President Obama recently signed the Foreign Aid Accountability and Transparency Act, a bipartisan bill that will help to increase the accountability of U.S. foreign assistance resources so that they can be tracked, measured, and allocated to have the most impact. As one of our top priorities from our ACCOUNTdown to 2017 campaign, we’re thrilled to see that this legislation is now the law of the land. We are so appreciative of all the hard work of the bill sponsors, Reps. Ted Poe (R-TX) and Gerry Connolly (D-VA) and Sens. Marco Rubio (R-FL) and Ben Cardin (D-MD), and the MFAN network over the years to get this bill enacted.
So now that we’ve done it, and the celebrations have quieted…where do we go from here? We’ve compiled a wish list of our top priorities for implementation and we want to see all the agencies involved in U.S. foreign assistance move quickly to tackle them.
- Put aid data online. ForeignAssistance.gov was launched in 2010 and currently displays budget, financial, and award data for 10 agencies, which represent approximately 98% of all U.S. foreign assistance. But there is still much to be done to improve the quality and timeliness of this data, the usability and functionality of the website, and the number of agencies represented. The law mandates that ForeignAssistance.gov be updated with “comprehensive, timely, and comparable information on covered United States foreign assistance programs,” and the State Department should swiftly fulfill this requirement. We’d also like to see the U.S. government work to streamline other existing foreign aid data portals in order to reduce redundant reporting and make things easier on users.
- Provide IT tools – like ForeignAssistance.gov – with the resources to succeed. In order for ForeignAssistance.gov to fulfill its mandate of collecting and publishing timely and comprehensive foreign aid, Congress and the Administration must provide funding that is consistent, predictable and adequate. We hope both the legislative and executive branches will build on several years of bipartisan support for this important tool and fully fund ForeignAssistance.gov in Fiscal Year 2017, as well as USAID’s Capital Investment Fund that provides resources for information technology such as the new Development Information Solution (DIS).
- Make monitoring and evaluation guidelines rigorous. The bill calls for the President, within 18 months of enactment, to “set forth guidelines….for the establishment of measurable goals, performance metrics, and monitoring and evaluation plans that can be applied with reasonable consistency to covered United States foreign assistance.” These guidelines should be sure to highlight that evaluations be done in accordance with current best practices and that agencies are utilizing the full suite of M&E tools, including impact and ex-post evaluations. When evaluations are done right, they can have enormous value when it comes to making programming and budgeting decisions, both during and after a program, as we have seen at USAID and the MCC. Evaluations are not just additional reporting requirements meant to collect dust on a shelf, or in the archives of USAID’s Development Experience Clearinghouse (DEC). Rather, as the law states, all agencies involved in foreign assistance should be doing them, doing them well, and utilizing them to get the most impact out of our resources.

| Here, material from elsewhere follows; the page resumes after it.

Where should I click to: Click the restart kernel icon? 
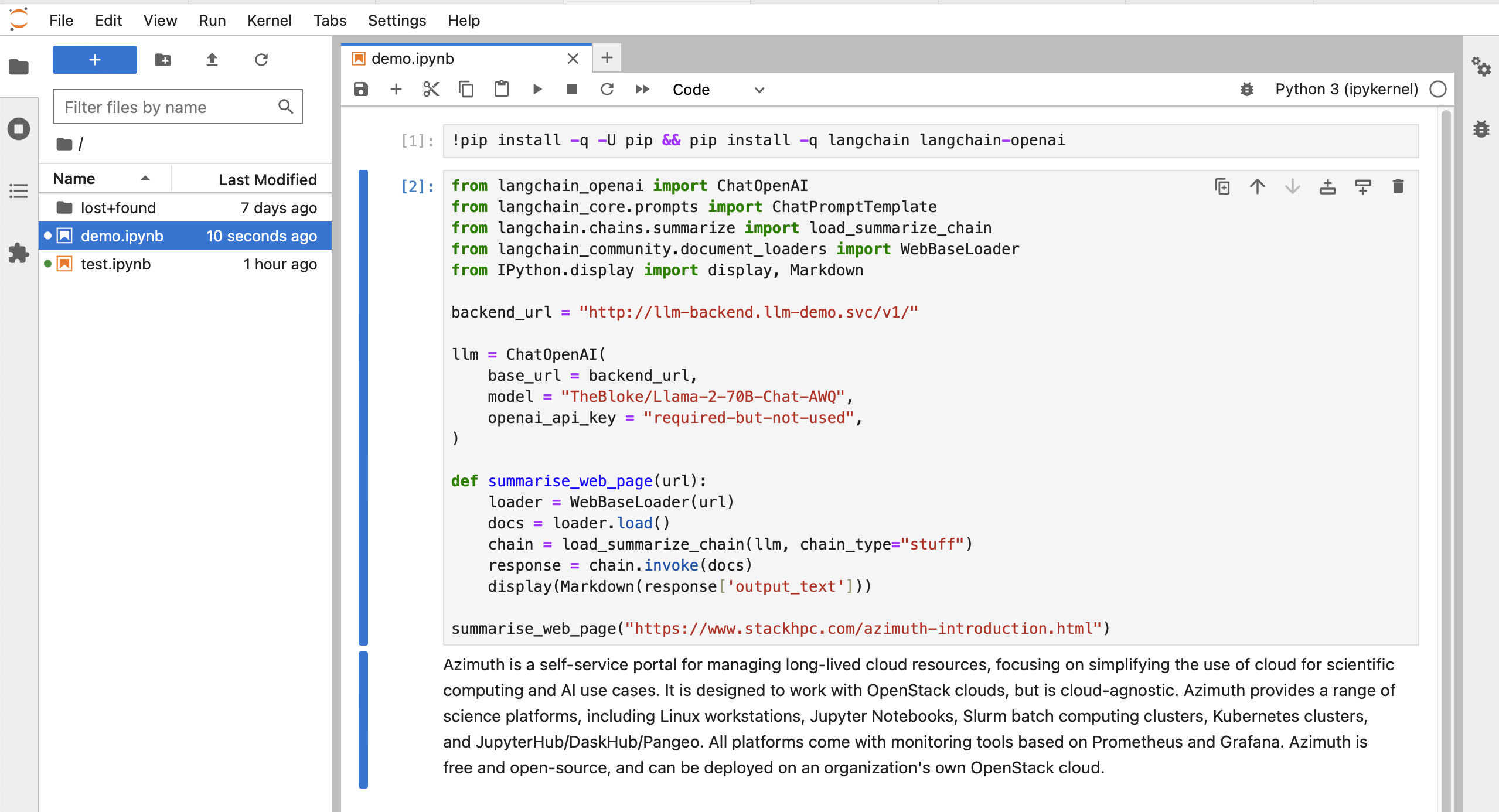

- Share the data and what you’re learning. To maximize the effectiveness and impact of our aid programs, we have to make sure that data and evaluation findings are being shared not only within the U.S. government, but with U.S. taxpayers, other donors, and, importantly, beneficiaries and stakeholders in partner countries. Timely information sharing can help us to focus our resources on what works, adapt to changing conditions, and avoid wasteful duplication of efforts. As the law mandates, all covered agencies should be publicly reporting out evaluation findings no later than 90 days after completion and updating the ForeignAssistance.gov website with all foreign assistance data covered by the law quarterly (or even more frequently!).
- Prioritize security assistance. Although only a small piece of security assistance – the International Narcotics and Law Enforcement Program – is covered by the law, the Department of State and Department of Defense should consider the passage of this legislation a strong signal of congressional interest in transparent and accountable foreign assistance – including security programs. Specifically, the Departments should make more data publicly available and extend evaluation requirements to security cooperation programs. We know the Department of Defense is pursuing an evaluation framework, supported by both the House and Senate versions of the 2017 Defense Authorization bill, and we look forward to seeing this policy completed and implemented.